What this task involves: For the entries below, the result should be an exact transcription of the lines from the one with "Task: Uncheck the Group similar checkbox" up to and including the one with "Switch to the Title Buttons tab", and only those.

____________________

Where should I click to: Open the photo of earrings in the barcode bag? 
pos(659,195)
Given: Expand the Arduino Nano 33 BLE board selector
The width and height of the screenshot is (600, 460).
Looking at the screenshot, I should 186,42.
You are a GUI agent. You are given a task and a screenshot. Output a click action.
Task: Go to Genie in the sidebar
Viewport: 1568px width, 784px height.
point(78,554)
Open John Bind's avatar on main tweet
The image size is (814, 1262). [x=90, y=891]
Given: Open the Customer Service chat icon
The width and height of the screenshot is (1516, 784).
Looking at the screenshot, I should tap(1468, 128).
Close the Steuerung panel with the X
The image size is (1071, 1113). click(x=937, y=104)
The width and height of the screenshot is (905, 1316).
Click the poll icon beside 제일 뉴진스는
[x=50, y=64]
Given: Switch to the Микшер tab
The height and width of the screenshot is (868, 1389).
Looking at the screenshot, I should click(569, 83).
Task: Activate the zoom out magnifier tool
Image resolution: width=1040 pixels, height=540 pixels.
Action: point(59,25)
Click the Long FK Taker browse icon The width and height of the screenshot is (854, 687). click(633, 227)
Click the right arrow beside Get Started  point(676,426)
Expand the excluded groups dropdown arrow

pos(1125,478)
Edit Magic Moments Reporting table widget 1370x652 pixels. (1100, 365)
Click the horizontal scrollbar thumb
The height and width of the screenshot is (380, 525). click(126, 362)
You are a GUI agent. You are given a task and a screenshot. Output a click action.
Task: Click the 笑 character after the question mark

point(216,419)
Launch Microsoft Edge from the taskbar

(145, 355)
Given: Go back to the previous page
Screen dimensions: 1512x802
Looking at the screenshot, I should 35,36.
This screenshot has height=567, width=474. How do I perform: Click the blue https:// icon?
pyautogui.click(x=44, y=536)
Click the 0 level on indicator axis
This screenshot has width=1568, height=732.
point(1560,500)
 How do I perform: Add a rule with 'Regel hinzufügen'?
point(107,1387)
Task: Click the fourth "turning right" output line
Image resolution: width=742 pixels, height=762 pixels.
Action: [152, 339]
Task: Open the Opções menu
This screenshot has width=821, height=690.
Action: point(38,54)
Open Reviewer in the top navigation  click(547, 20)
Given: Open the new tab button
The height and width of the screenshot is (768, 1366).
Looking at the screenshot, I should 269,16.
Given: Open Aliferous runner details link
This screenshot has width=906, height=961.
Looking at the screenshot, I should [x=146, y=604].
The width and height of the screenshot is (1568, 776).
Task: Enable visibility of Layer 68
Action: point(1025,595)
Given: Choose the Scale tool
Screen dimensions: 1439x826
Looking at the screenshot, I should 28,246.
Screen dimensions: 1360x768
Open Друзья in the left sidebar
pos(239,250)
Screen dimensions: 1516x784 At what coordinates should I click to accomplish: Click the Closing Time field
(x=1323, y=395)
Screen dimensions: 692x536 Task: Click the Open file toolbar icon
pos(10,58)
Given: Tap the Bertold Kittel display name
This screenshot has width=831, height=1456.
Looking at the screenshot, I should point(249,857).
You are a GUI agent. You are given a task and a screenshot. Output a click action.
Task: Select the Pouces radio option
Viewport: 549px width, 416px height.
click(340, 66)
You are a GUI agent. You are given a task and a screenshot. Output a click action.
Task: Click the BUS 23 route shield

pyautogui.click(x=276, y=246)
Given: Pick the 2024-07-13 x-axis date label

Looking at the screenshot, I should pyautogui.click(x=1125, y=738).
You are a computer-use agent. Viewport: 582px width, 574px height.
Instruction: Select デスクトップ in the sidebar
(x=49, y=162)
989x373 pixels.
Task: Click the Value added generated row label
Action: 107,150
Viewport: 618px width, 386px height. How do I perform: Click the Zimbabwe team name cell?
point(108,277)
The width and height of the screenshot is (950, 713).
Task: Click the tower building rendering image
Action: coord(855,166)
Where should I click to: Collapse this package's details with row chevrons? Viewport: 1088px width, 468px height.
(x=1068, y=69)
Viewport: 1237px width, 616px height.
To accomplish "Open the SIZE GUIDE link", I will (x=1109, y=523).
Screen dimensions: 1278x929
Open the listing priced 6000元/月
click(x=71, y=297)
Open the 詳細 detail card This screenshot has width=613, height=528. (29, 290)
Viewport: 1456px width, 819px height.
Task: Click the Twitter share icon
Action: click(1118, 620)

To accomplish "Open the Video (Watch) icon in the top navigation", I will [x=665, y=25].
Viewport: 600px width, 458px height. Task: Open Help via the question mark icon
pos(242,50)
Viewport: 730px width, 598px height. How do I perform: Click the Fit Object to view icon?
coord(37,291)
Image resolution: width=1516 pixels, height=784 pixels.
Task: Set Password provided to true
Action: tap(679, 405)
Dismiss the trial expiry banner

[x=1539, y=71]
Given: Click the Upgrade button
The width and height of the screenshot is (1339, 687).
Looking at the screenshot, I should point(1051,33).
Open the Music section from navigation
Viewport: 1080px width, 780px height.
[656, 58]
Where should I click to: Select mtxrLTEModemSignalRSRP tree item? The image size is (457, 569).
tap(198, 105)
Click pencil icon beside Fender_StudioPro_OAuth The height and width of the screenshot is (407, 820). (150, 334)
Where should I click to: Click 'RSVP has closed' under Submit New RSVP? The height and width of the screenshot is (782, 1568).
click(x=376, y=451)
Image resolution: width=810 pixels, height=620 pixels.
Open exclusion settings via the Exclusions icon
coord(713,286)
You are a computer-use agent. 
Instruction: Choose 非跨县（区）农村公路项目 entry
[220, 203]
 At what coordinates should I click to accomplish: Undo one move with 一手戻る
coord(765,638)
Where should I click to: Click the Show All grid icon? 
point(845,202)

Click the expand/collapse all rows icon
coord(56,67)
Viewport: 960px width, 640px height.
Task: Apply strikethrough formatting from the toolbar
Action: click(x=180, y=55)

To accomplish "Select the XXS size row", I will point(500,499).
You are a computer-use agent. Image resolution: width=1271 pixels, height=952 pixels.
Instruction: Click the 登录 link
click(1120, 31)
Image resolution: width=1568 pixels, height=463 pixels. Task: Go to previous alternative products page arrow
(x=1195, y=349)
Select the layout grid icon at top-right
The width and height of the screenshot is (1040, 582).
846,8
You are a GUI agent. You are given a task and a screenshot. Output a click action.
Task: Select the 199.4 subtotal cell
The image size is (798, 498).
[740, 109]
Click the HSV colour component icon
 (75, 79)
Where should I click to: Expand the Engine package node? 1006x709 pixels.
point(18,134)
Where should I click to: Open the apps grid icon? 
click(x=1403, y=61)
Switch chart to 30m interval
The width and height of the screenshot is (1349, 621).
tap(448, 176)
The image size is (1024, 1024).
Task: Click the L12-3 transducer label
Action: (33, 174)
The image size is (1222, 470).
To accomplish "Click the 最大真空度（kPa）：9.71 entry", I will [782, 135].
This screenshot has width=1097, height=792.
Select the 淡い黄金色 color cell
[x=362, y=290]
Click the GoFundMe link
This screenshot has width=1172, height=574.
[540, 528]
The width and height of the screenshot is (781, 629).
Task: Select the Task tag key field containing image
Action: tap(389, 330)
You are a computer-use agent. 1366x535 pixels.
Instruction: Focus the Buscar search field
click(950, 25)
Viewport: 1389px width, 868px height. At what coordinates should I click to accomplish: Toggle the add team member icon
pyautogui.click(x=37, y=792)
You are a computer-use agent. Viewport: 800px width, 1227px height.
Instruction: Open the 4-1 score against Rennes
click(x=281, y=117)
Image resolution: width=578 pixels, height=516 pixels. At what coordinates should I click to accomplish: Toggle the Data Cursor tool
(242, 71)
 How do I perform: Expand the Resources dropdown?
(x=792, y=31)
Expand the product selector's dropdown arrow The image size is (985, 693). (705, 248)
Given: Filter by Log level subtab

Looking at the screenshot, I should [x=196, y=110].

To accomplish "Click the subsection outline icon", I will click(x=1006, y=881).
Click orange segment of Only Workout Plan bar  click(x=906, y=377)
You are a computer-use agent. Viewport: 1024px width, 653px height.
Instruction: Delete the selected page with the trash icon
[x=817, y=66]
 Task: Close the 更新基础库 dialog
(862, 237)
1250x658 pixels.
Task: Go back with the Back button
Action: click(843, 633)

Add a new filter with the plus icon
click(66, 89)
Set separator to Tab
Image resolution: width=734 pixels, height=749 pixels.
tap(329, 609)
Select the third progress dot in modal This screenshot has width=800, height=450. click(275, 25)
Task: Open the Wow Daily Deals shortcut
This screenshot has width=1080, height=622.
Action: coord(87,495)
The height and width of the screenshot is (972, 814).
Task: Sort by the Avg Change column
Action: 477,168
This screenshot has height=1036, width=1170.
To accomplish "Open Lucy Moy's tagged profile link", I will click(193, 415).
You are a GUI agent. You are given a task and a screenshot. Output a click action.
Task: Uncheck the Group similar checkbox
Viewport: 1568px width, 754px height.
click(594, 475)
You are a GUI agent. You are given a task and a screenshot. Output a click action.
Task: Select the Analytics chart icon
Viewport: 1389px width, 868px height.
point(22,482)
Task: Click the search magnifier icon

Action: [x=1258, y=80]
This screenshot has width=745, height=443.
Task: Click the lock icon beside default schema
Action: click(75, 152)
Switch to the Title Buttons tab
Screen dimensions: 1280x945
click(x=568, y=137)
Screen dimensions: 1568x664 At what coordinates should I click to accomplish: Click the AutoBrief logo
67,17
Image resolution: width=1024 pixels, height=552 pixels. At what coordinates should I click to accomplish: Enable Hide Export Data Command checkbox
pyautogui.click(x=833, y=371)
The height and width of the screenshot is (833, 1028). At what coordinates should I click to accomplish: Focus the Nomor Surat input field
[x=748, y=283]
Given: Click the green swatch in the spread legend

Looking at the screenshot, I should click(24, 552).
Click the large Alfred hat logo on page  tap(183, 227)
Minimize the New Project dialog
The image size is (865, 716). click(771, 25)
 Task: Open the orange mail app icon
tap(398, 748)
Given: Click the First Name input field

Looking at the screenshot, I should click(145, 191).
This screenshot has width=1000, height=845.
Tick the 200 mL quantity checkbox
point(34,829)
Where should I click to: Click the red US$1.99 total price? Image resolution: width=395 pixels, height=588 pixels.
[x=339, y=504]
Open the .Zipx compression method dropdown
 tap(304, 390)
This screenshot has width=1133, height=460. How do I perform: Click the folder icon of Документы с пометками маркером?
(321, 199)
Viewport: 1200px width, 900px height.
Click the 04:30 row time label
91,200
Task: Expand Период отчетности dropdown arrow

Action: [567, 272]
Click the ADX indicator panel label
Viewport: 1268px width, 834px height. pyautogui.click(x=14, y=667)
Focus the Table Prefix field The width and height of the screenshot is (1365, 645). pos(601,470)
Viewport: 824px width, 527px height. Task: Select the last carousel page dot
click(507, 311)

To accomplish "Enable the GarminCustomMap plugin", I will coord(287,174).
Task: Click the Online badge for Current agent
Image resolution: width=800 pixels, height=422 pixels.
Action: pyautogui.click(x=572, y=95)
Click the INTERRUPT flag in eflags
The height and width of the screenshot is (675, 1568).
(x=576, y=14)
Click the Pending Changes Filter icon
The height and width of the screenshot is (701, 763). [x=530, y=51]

____________________

Reply to the task:
Task: Uncheck the Group similar checkbox
Viewport: 1568px width, 754px height.
click(594, 475)
You are a GUI agent. You are given a task and a screenshot. Output a click action.
Task: Select the Analytics chart icon
Viewport: 1389px width, 868px height.
point(22,482)
Task: Click the search magnifier icon

Action: [x=1258, y=80]
This screenshot has width=745, height=443.
Task: Click the lock icon beside default schema
Action: click(75, 152)
Switch to the Title Buttons tab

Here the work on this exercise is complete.